Sales skills, per se, have not received the attention due them in the world of professional services marketing. Yet, ask any clients why they chose to hire a particular lawyer or firm, and a litany of demonstrated sales skills are articulated: "A friend of mine recommended him or her to me." "I felt comfortable with them because they seemed to be action-oriented." "They've worked with many clients like me." Behind these statements, taken from actual client interviews, is the work of face-to-face persuasion (read "sales") skills.


Marketing vs. Sales

Marketing's domain is to target prospective client audiences and display your expertise through a variety of tactics -- speaking engagements, networking, publishing articles, and client functions, among others. Granted, while you are engaged in these marketing tactics, you are indeed selling. However, for the sake of examining sales skills, I want to segregate them to face-to-face encounters so we can see them clearly.
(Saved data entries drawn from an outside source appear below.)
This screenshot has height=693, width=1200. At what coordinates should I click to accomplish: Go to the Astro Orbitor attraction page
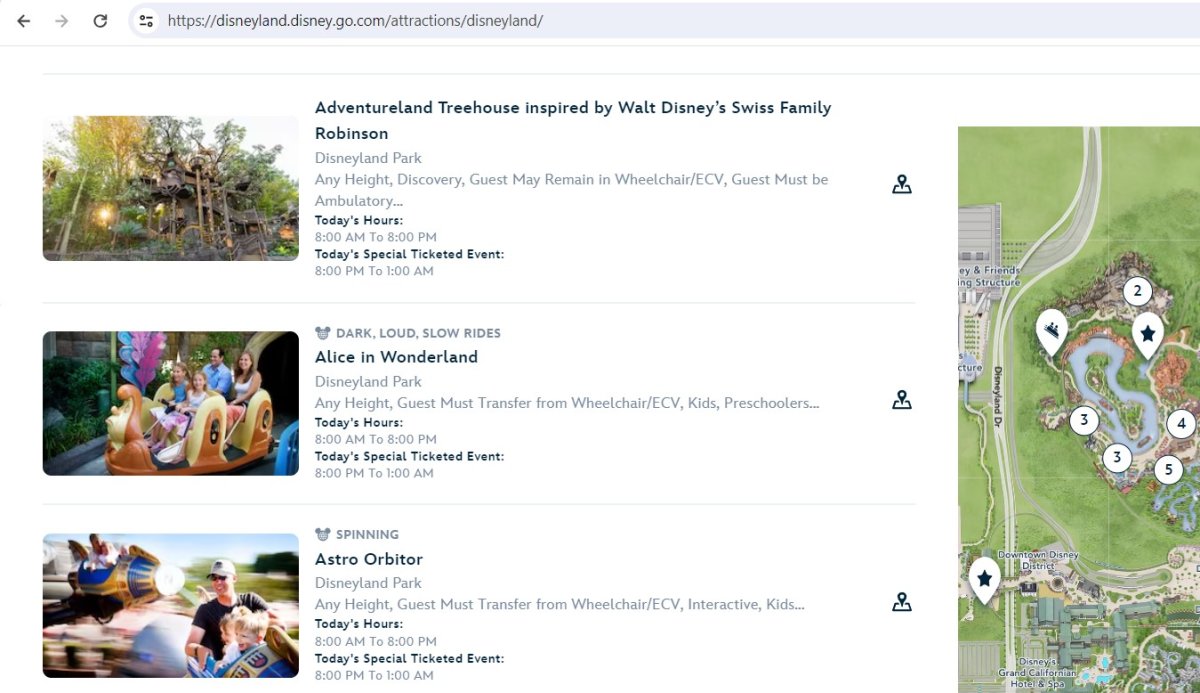(368, 559)
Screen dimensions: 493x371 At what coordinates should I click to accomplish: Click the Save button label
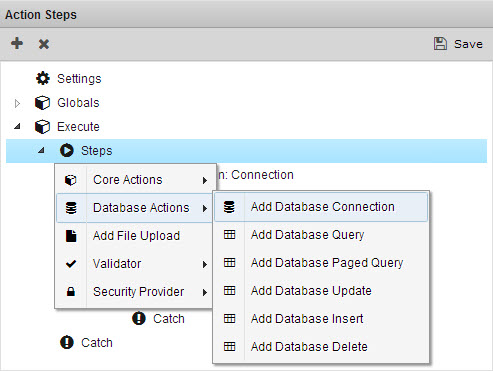coord(468,44)
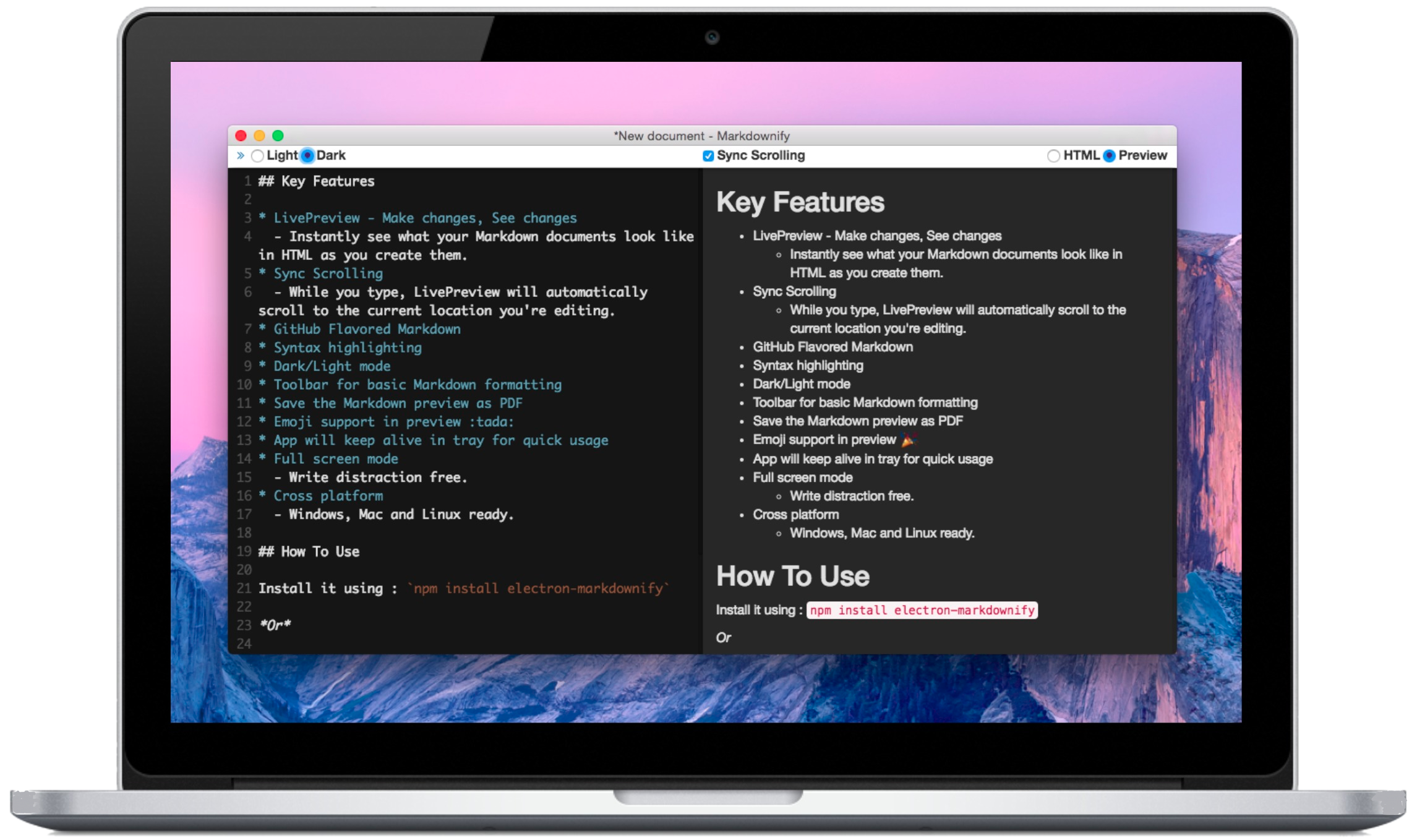Click the npm install code snippet in the preview

tap(922, 611)
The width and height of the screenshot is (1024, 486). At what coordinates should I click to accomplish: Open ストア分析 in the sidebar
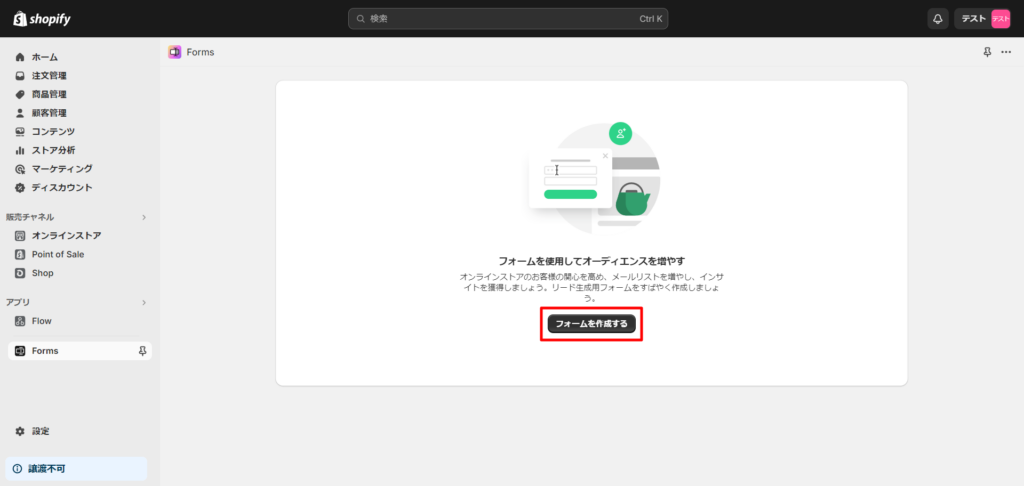[x=53, y=150]
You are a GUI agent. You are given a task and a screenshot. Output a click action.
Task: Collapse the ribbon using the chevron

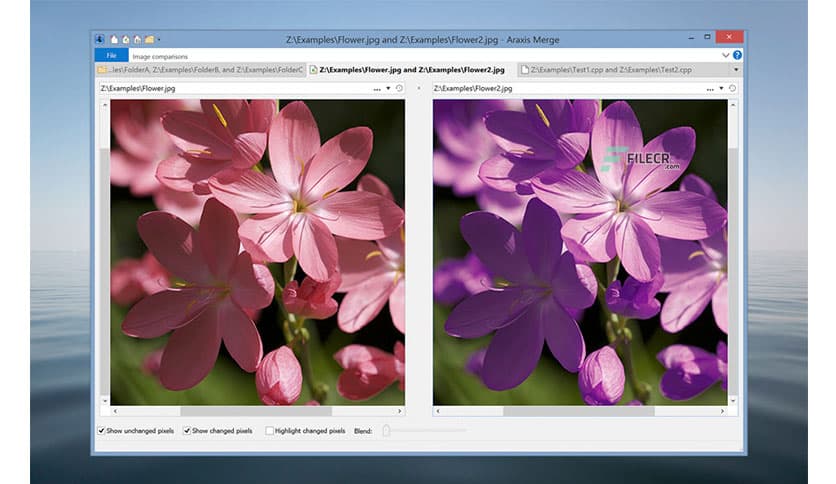tap(725, 55)
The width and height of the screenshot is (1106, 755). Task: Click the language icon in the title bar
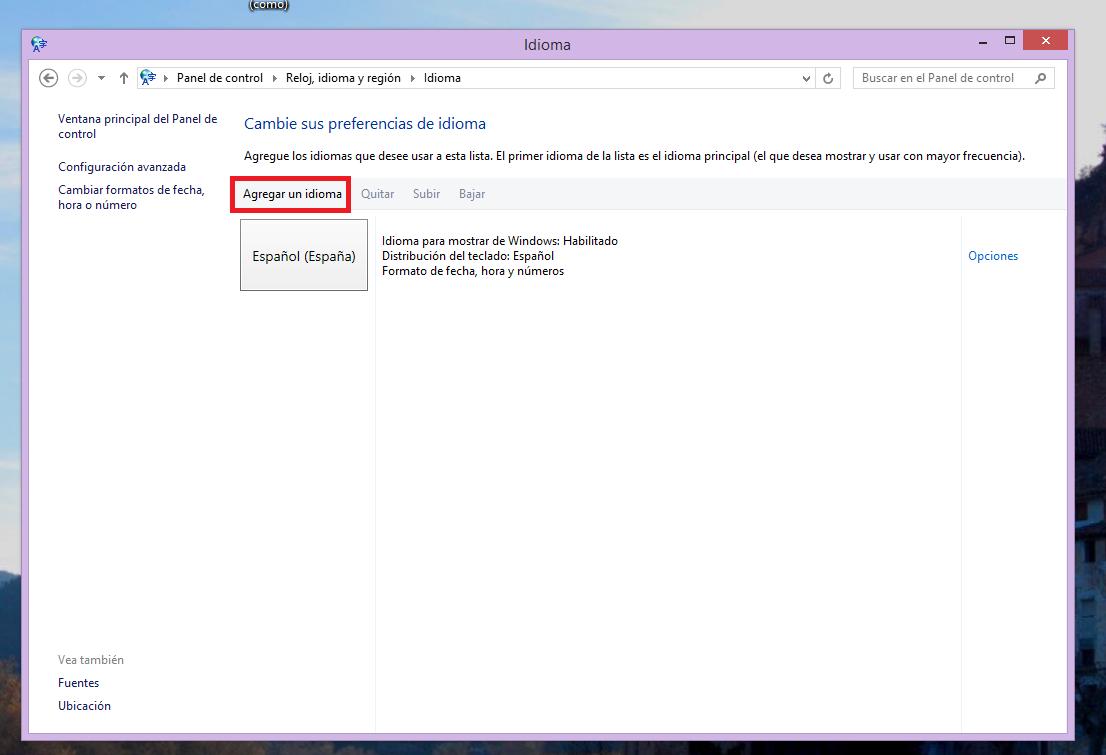tap(39, 44)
For example, you have just finished a speaking engagement, and a listener approaches you and asks, "Tell me more about your practice." Or you're at a PTA meeting, and the person sitting next to you starts a conversation that leads to "What do you do?" For the sake of discussion, I want to look at sales as the final piece of the marketing process, one that entails subtle, yet identifiable, face-to-face persuasion skills.


Push vs. Pull

For lawyers, these interpersonal skills are different from those used by the hot-air balloon store owner or any other tangible product salesperson. People who sell tangible things can "push" their products into the market via advertising and sales techniques that focus on the product itself -- its benefits, pricing value or warranties.

Attorneys themselves are the product. So push marketing doesn't work, and it sounds a tad uncomfortable. Sales (and marketing) techniques that are appropriate for lawyers to use should "pull," or attract prospective clients to them. Good examples are referrals from present clients (literally pulling sales leads through them), speaking engagements and writing assignments that attract notice, and networking among referral sources such as your clients' networks, trade and business associations and other magnet groups. These settings allow prospective clients to get to know both your expertise and your personality -- those interpersonal attributes that are most persuasive with the lay public.
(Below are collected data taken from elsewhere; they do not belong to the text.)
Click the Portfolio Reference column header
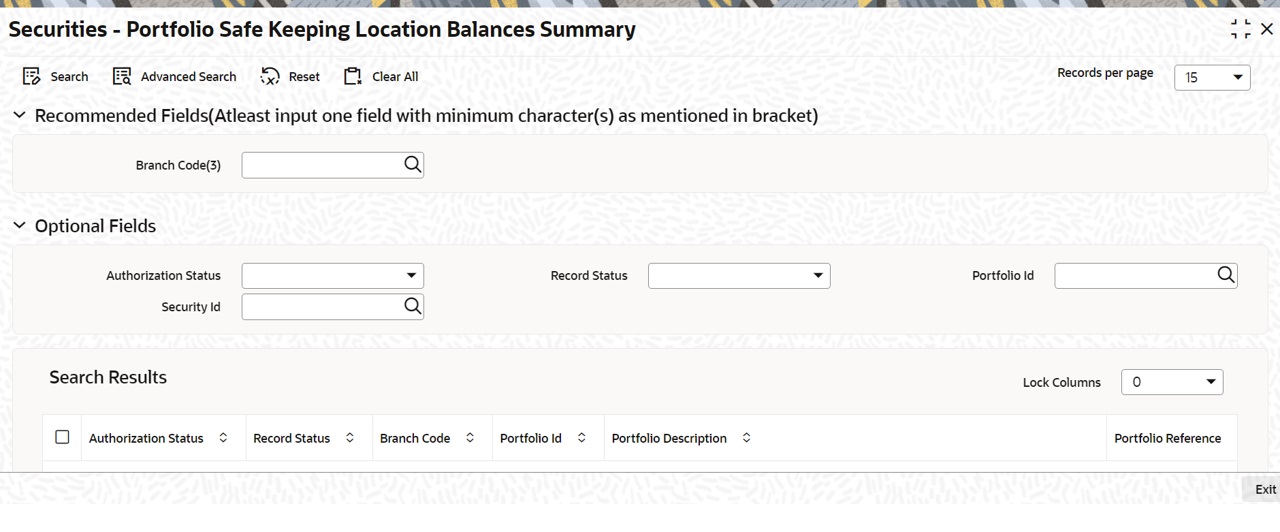This screenshot has height=532, width=1280. [1167, 438]
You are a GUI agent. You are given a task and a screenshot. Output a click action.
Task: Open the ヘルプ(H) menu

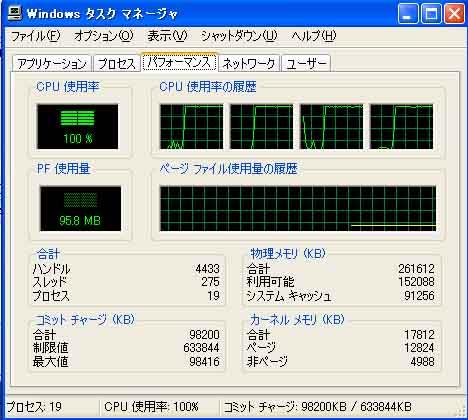(x=314, y=36)
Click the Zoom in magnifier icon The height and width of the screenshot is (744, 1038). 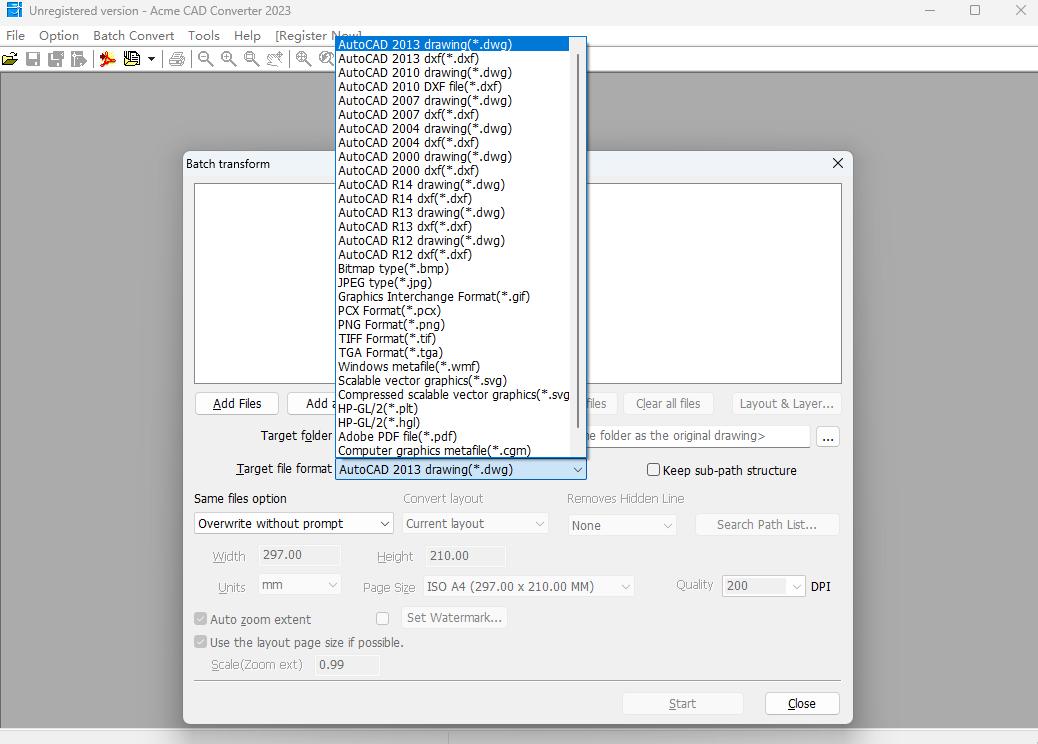click(229, 59)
If these are the settings, then what is the sales pitch to move you along the marketing-to-sales continuum? The answer in Sales 101: Pitch your unique, professional attributes; use narrative techniques to demonstrate your previous client work; ask for feedback; and share your own business strategy.


"I'm Different"
Oh, really. . . .

Picture this. You are at a networking event -- let's say the trade association of a really good client. Your client has run off to refill his plate and you are all alone, munching on a shrimp puff (you think). Summoning your courage, you wend your way into another group, and as eyes turn toward you, someone says, "And what do you do?"
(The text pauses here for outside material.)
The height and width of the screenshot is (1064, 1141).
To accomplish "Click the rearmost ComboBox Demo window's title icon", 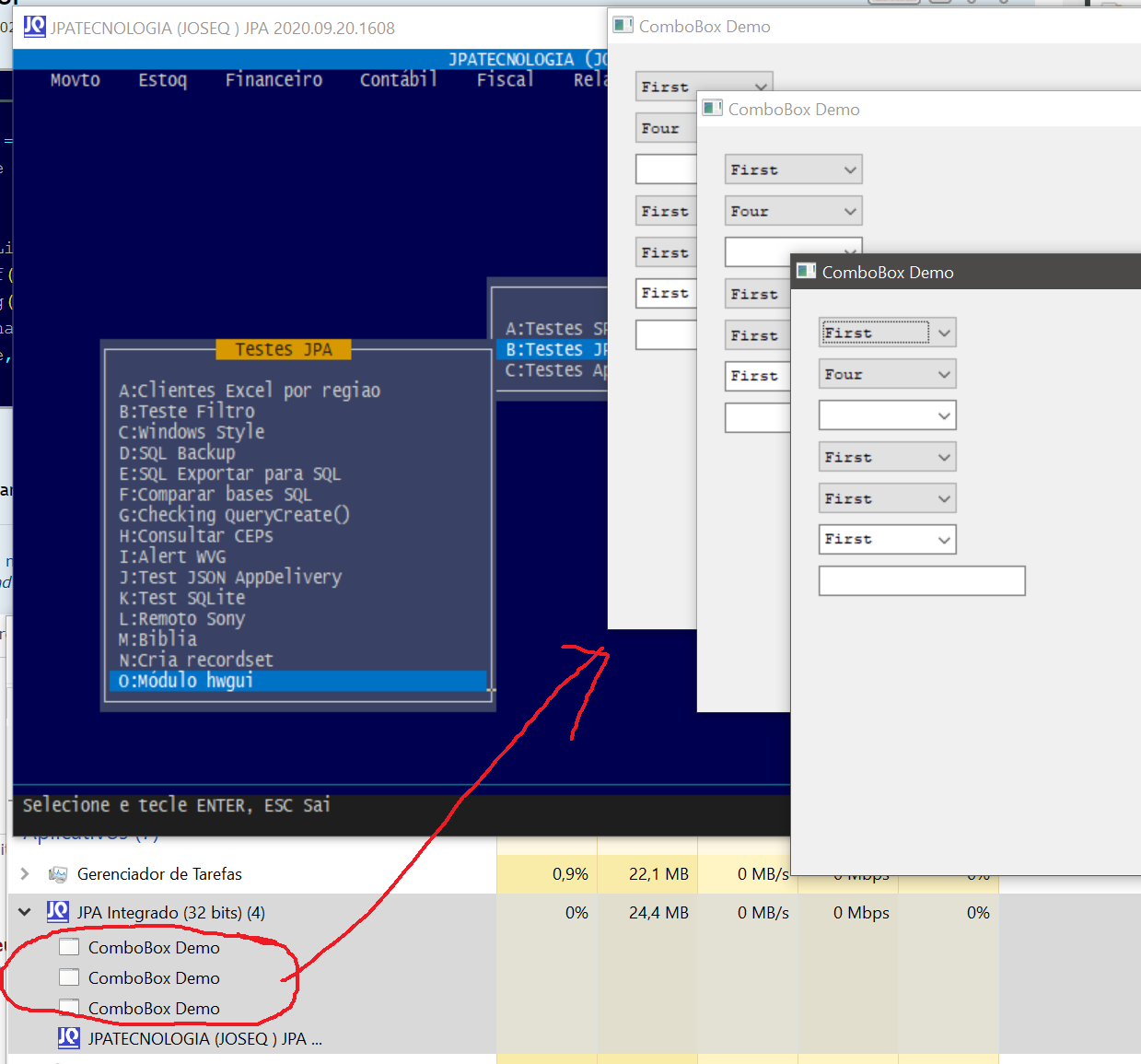I will (623, 26).
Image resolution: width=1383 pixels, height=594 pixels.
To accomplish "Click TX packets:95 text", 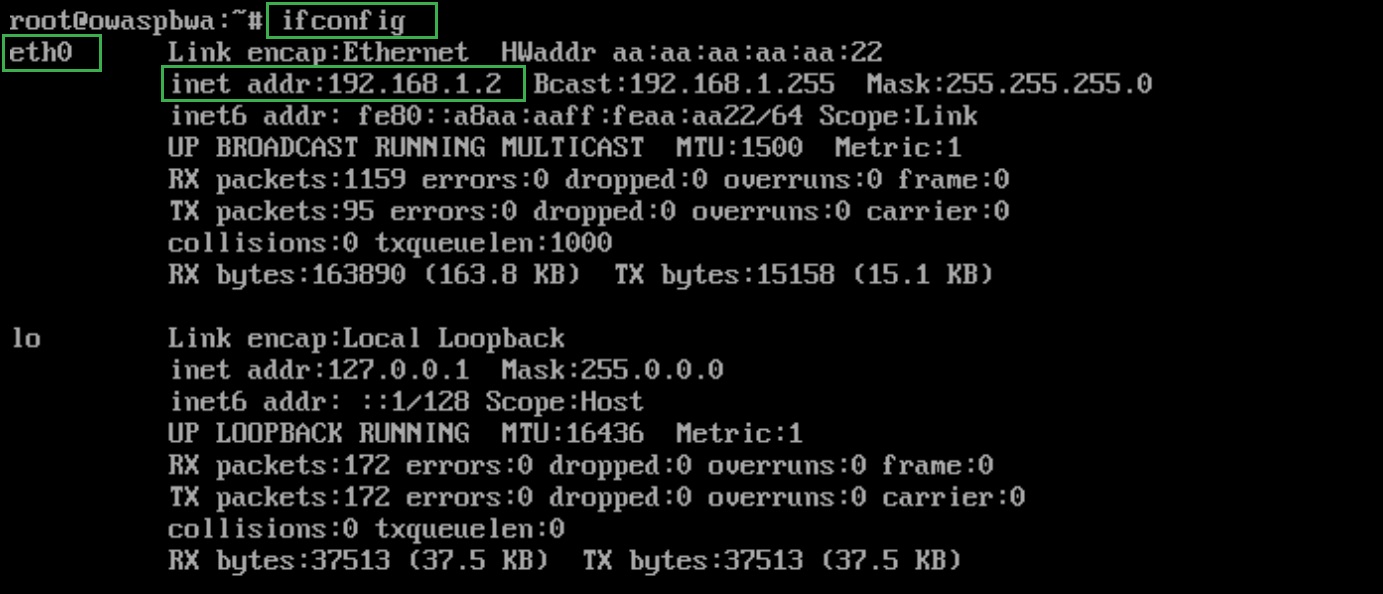I will [x=271, y=212].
The usual responses occur to you: "I'm a lawyer"; "I do litigation"; "transactional work"; "trusts and estates." But having noticed in the past that these responses may cause people's eyes to glaze over, you think perhaps something more distinguishable is due here.

You are right. What you say about yourself should tell how you are unique, so that listeners can latch on and remember you. In Sales 101, this is called an initial benefit statement, and it answers the question in the listeners' minds: "Why should I listen to you before my eyes glaze over?"

An initial benefit statement is structured around two critical points of information: 1) It speaks to the real or perceived needs of the listeners and 2) it says what unique benefit you bring to folks like them. Your response to a business owner group: "I help business owners like you avoid employment litigation so your company is more profitable." Contrast this with "I'm a business lawyer." Sound different? Which would encourage your interest? Or contrast (at the PTA) "I do trusts and estate planning" with "I help parents preserve their money so their children can go to college." (Or to law school, hot-air balloon school, etc.)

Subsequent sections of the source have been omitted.